◆ EXERCISE DIRECTIONS ◆
Would you please output the records exactly as they appear below?

Records drawn from a dataset:
:::::
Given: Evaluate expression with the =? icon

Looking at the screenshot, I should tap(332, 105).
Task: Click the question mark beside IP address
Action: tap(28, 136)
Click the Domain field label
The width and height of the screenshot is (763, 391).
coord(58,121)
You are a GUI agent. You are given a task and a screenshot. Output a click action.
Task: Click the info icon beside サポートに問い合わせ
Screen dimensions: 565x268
:::::
◆ SOLUTION FOR THIS EXERCISE ◆
Given: Evaluate expression with the =? icon

Looking at the screenshot, I should tap(332, 105).
Task: Click the question mark beside IP address
Action: tap(28, 136)
Click the Domain field label
The width and height of the screenshot is (763, 391).
coord(58,121)
You are a GUI agent. You are given a task and a screenshot. Output a click action.
Task: Click the info icon beside サポートに問い合わせ
Screen dimensions: 565x268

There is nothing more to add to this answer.